# What is ID-Mask?

## App Overview

This app empowers users to create **zero-knowledge proofs (ZKPs)** about themselves—secure, privacy-preserving attestations that reveal nothing beyond the fact being proven.

Built with a focus on **client-side operations**, the app fetches personal data using **Smart-ID** directly in the browser. This data is then passed into **predefined zero-knowledge circuits** to generate cryptographic proofs entirely on the user's device.

{% hint style="info" %}
Currently only people from the Baltic states can produce proofs. Personal identification data is streamlined using [Smart-ID](https://www.smart-id.com/) app.
{% endhint %}

Users can store these proofs in their **Google Wallet**, **Apple Wallet**, or publish them on the **Mina Protocol L1** blockchain.

When needed, users present their proof via a **QR code**. The proof verifier sees only the specific fact (e.g., "I am over 18")—**no additional personal data is exposed**.

***

{% embed url="<https://youtu.be/EeZaGC74DDk?si=ZX6PJn3YUxqXwEdP>" %}

## Preventing Proof Sharing

A key challenge with zero-knowledge proofs is preventing them from being **shared and reused by others**. For example, someone could attempt to use their older sibling’s proof of age to falsely claim they are over 21.

To solve this, we use **active auth**. The app embeds a **passkey pair** into each proof at creation time. These passkeys are cryptographic credentials unique to the user and device.

Inside the zero-knowledge circuit, a **signature using this passkey pair** is verified. As a result, the **public key** (or a pointer to it) becomes part of the proof's **public output**.

When presenting a proof, the user must **sign a challenge using their passkey**. The proof consumer verifies this signature against the public key embedded in the proof, ensuring that:

* The presenter is the **same individual** who originally created the proof.
* The proof **has not been shared** or reused by anyone else.

This mechanism ensures that **proofs are bound to individuals** and cannot be transferred or misused by others.

***

## What Is a Proof?

A **proof** is a JSON object containing cryptographic evidence that a certain fact (e.g., being over 18) is true, without revealing any additional personal data.

Each proof includes:

* `publicInput`: The value being proven (e.g., `"5"` means "prove age ≥ 5").
* `publicOutput`: Public values that allow anyone to verify the proof.
* `proof`: The actual zero-knowledge proof string.
* `maxProofsVerified`: Currently unused (`0` by default).

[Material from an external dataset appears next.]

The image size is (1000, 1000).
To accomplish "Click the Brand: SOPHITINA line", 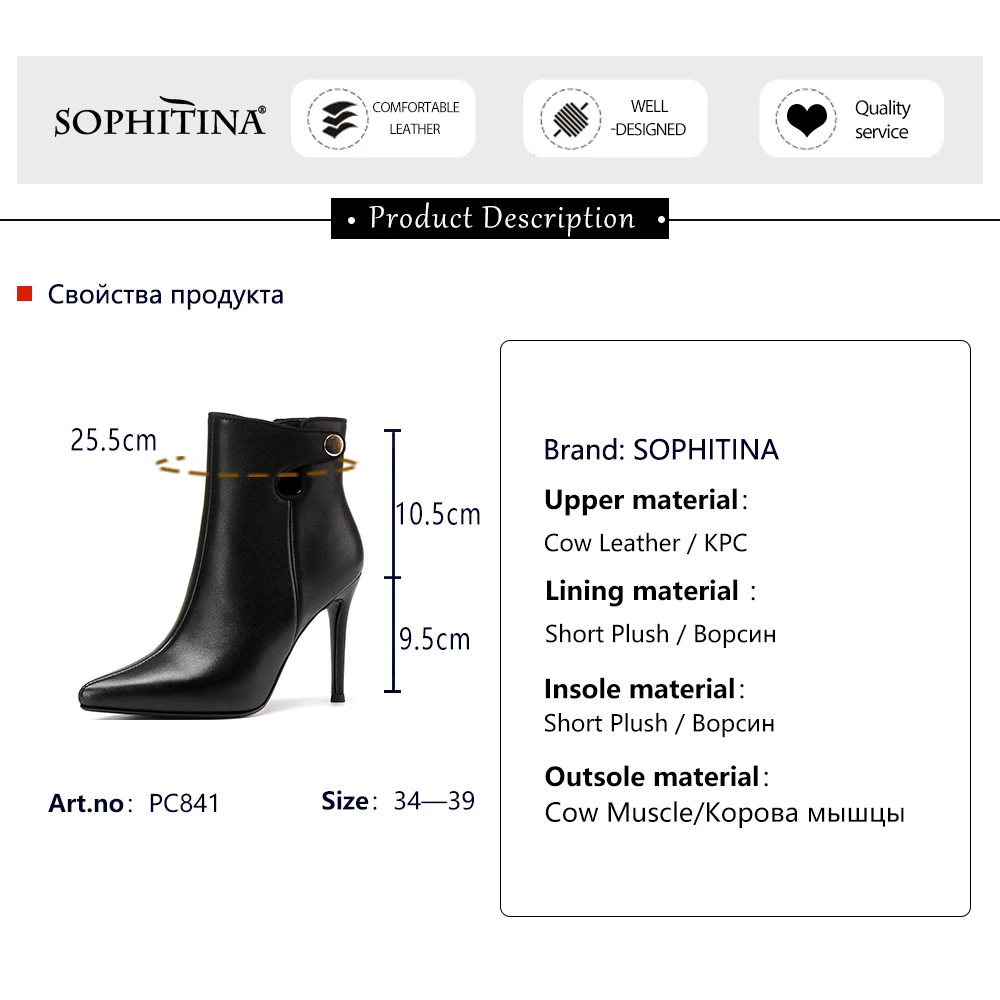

### Example Proof of age with explanation

```js
{
  "publicInput": ["5"],              // Proving: age ≥ 5
  "publicOutput": [
    "5",                             // [0] Years to prove
    "20250525",                      // [1] Proof creation date (YYYYMMDD)
    "80987473785...969161318090",    // [2–3] Mina wallet public key (split into two parts)
    "0",                                            
    "14787152154564119254483407",    // [4–6] Passkey public key (x-coordinates)
    "63391986999191009329240727",
    "15785887159263306888538961",                    
    "73727926632129849938683848",    // [7–9] Passkey public key (y-coordinates)
    "86587147207223338757045216",
    "11096342160664184776357244",                   
    "8150879811412...8011810765",    // [10] WebAuthn key ID
    "1"                              // [11] Is personal data mocked? ("1" = yes, "0" = no)
  ],
  "maxProofsVerified": 0,
  "proof": "KChzdGF0b...nQoKyb29mX"  // Zero-knowledge proof string
}
```

***

## Types of Proofs

| 🧾 Proof Type             | 🔍 What It Does                                      | 🌐 Use Cases                                         | 🛡️ Why It Matters                                         |
| ------------------------- | ---------------------------------------------------- | ---------------------------------------------------- | ---------------------------------------------------------- |
| 👵 Proof of Age           | Proves you're older than a specific number of years  | Age-restricted sites, alcohol purchases, entry gates | Verifies age without revealing birthdate or identity       |
| 📜 Proof of Non-Sanctions | Proves you're not on OFAC or similar sanctions lists | Financial services, crypto exchanges, compliance     | Enables checks without exposing personal identity          |
| 🧠 Proof of Unique Human  | Proves you're a single, real, untrackable person     | Voting, airdrops, Sybil resistance in web3           | Prevents bots and duplicate users while preserving privacy |
| 🏛️ Proof of Nationality  | Proves which country issued your ID                  | National ID checks, citizenship programs, residency  | Confirms nationality without sharing full ID details       |